### PROMPT A
In the post about the Slurm cluster, how much RAM does each node have?
■ ■ ■ ■ ■
I have a small cluster with nodes A, B, C and D. Each node has 80GB RAM and 32 CPUs. I am using Slurm 17.11.7.
I performed the following benchmark tests:
- If I run a particular Java command directly on terminal on node A, I get an result in 2minutes.
- If I run the same command with an "single" array job (#SBATCH --array=1-1), I get an result again in 2minutes.
- If I ran the same command with same parameters with an array job on slurm only on node A, I get the output in 8mininutes, that is, it is four times slower. Here, I, of course, run 31 other Java commands with different parameters at the same time.
I already tried SelectTypeParameters=CR_CPU_Memory and SelectTypeParameters=CR_Core with the same result.
■ ■ ■ ■ ■
### PROMPT B
In the listing, rewrite everything from the line containing "Viewport: 1252px width, 568px height." down to the end of the listing, replacing "Click" with "Press" and leaving the rest unchanged. Leave the pictures out.
■ ■ ■ ■ ■
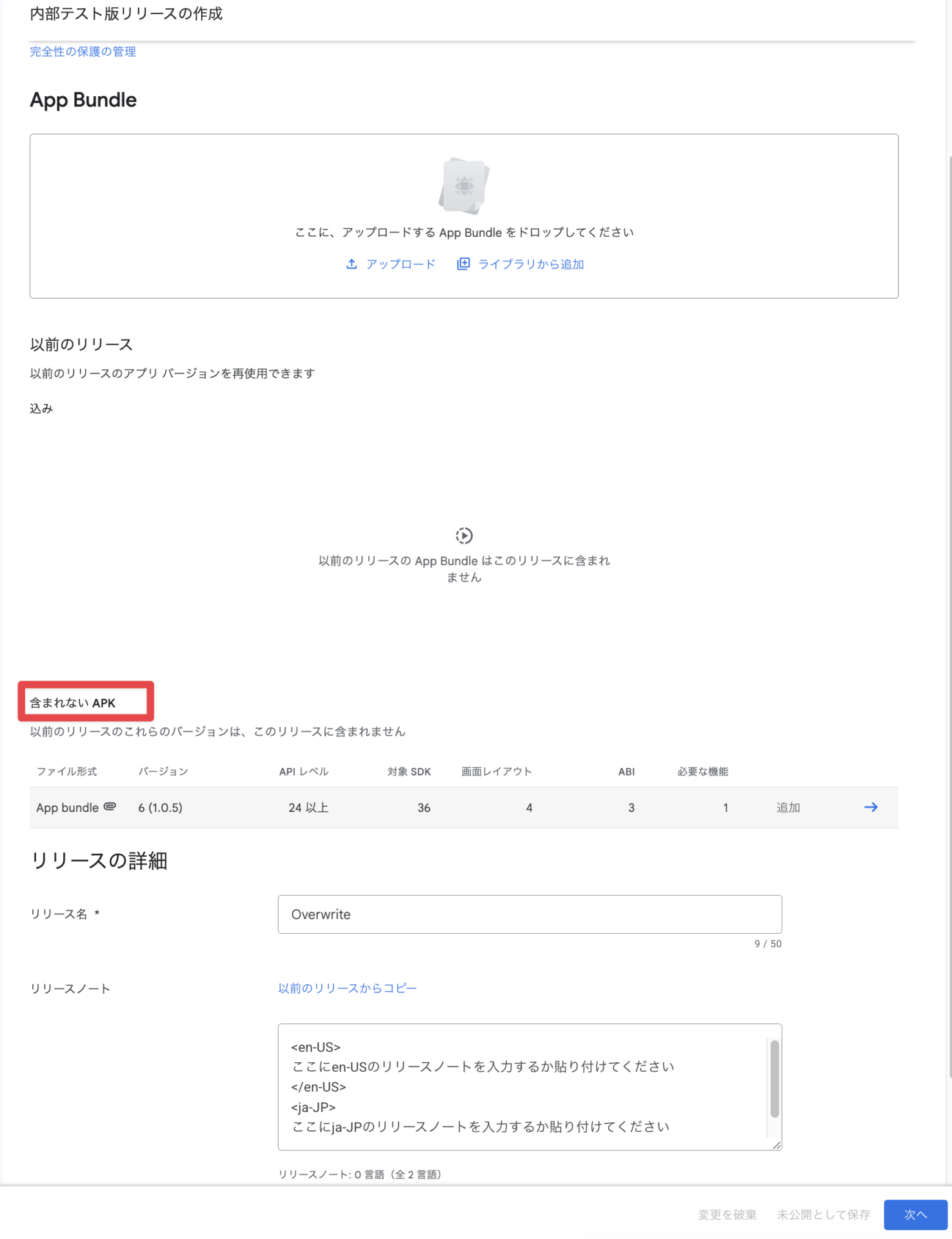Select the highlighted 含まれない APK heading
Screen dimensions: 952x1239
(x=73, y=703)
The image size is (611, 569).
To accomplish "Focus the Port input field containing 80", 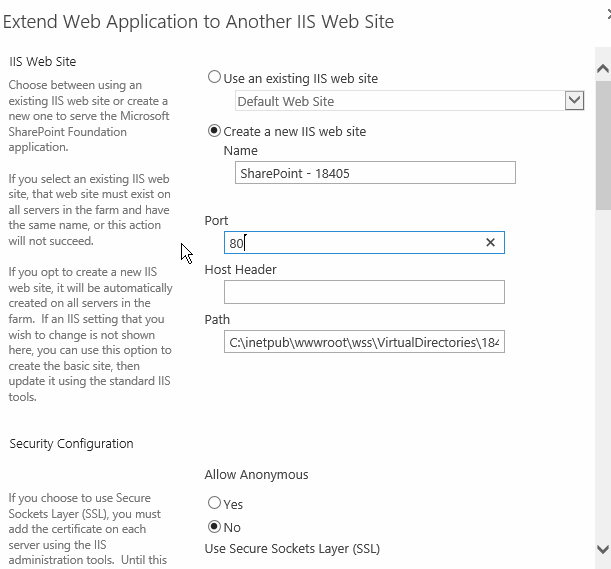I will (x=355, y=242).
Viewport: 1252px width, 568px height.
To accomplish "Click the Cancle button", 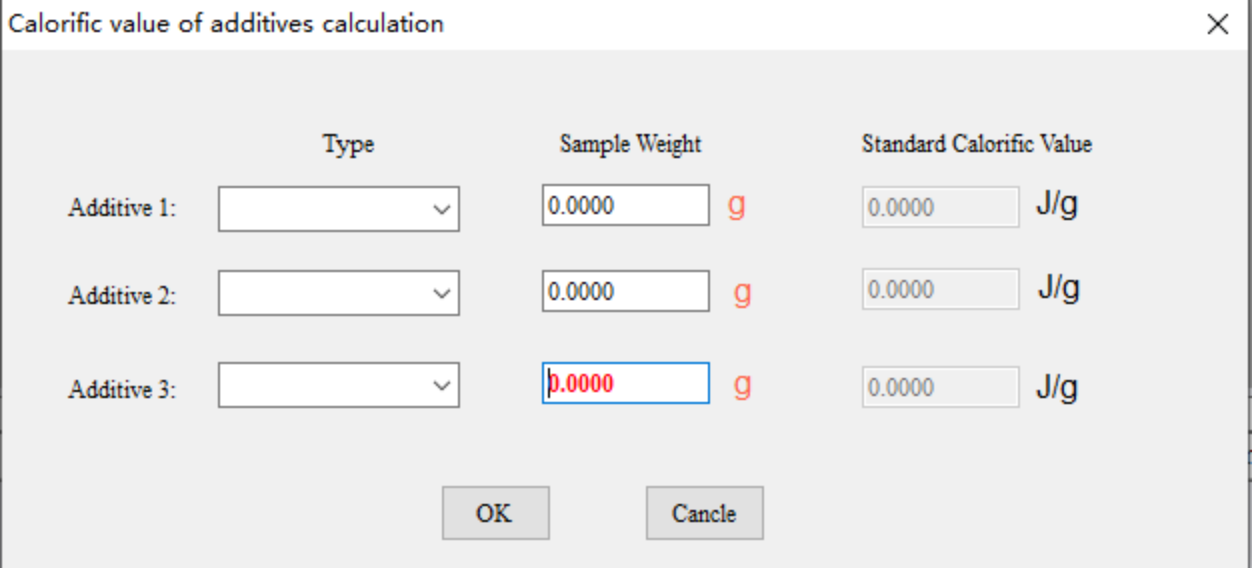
■ ■ ■ ■ ■
### TASK ANSWER A
80GB

### TASK ANSWER B
Viewport: 1252px width, 568px height.
To accomplish "Press the Cancle button", 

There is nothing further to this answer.